### Selected extract
------------------------------------------------

No major Jewish sect belives Israel is the kingdom of god? They do believe that they’re god’s chosen people though, right?
Yep, you just continue to claim that Desmond Tutu is sntisemitic. That’s good enough for me.
Readers should note that, in this thread of all places, the fact has repeatedly been pointed out that this phrase is routinely misinterpreted, often deliberately, and is a classic anti-Semitic trope when it is misinterpreted in such a manner. What Dick intends to imply by its use is up to the reader to determine.
Readers should also note that a list of Tutu’s anti-Semitic comments have already been provided… by Dick. In a piece he provided which he claimed would support his accusation that Dershowitz had slandered Tutu simply because Tutu criticized Israel, what it actually showed was that Tutu is an anti-Semite. Choice quotes included but were not limited to:
As always, readers can determine for themselves why Dick condones Tutu’s blatant anti-Semitism, why his response is to attack those who criticize Tutu’s anti-Semitism, and why he still has not retracted his absurd claim that Dershowitz called Tutu out for simply criticizing Israel, rather than for being an anti-Semite.
Curiouser and curiouser.
Who can know but the man himself if Tutu is anti-semitic, but I think it’s not at all a stretch to characterize the statements he made as anti-semitic.

------------------------------------------------

### Objectives
1. Rewrite the Desmond Tutu comment thread from "No major Jewish" up to and including "enough for me.", swapping "chosen" for "selected".
2. Write the next part of the Desmond Tutu comment thread, picking up after its final sentence.

### Given material
------------------------------------------------

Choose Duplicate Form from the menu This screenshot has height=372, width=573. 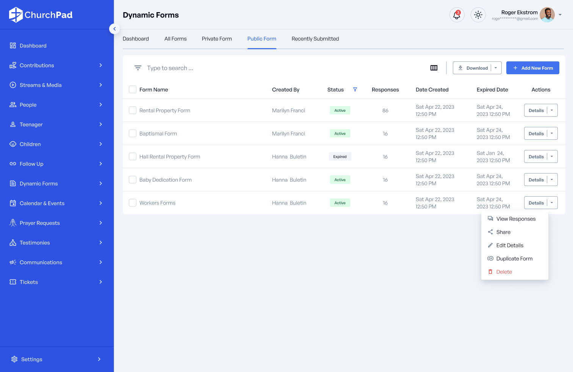coord(514,259)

------------------------------------------------

### Task responses
1.
No major Jewish sect belives Israel is the kingdom of god? They do believe that they’re god’s selected people though, right?
Yep, you just continue to claim that Desmond Tutu is sntisemitic. That’s good enough for me.

2.
Eh, I’m perfectly happy defining “racist” as “someone who says racist things” and “anti-Semite” as “someone who says anti-Semitic things” and “homophobe” as “someone who says bigoted things about gays and lesbians” and “Islamaphobe” as “someone who says bigoted things against Muslims” and…
There’s always that bit of doubt, and a favorite tactic of racists themselves is to claim “you can’t know what’s in my heart!”, but that’s okay. We don’t have to. And it’s a standard we don’t hold people to for anything else, really. If you say bigoted things, you’re a bigot. If you say racist things, you’re a racist. We really don’t need to be able to scan someone’s brain and read their thoughts in order to know that David Duke is a racist, even though he claims that he’s got nothing against Jews and is just trying to warn us about the evils of Jewish Supremacism.
If we see someone punch someone else in the face, we can assume with a great deal of certainty that he’s angry at the other guy.
If we see someone kiss someone else passionately on the mouth, we can assume with a great deal of certainty that he’s attracted to the other person.
If we see someone spewing racist bullshit, we can assume with a great deal of certainty that he’s a racist.
And if, while we’re looking at someone spewing racist bullshit someone else comes along and claims that anybody who objects to that kind of racism is a “deadender” or alleges that people aren’t objecting to racism but are really trying to persecute someone simply for having differing political ideas? Well… we can assume certain things about the quality and type of that argument, too.
Correct - no major Jewish sect believes Israel is the Kingdom of God (indeed, all major sects believe that any such attribution is positively blasphemous).
Religious Jews believe that Jews are the “Chosen People”, but of course that term means nothing like what Mr. Gaarder evidently believes; and the term has no application to the state of Israel (which was not founded by religious Jews, but by Zionists, who were largely ethno-nationalist Jews and atheist socialists who regarded the “Chosen People” thing as part of the religious claptrap they were abandoning).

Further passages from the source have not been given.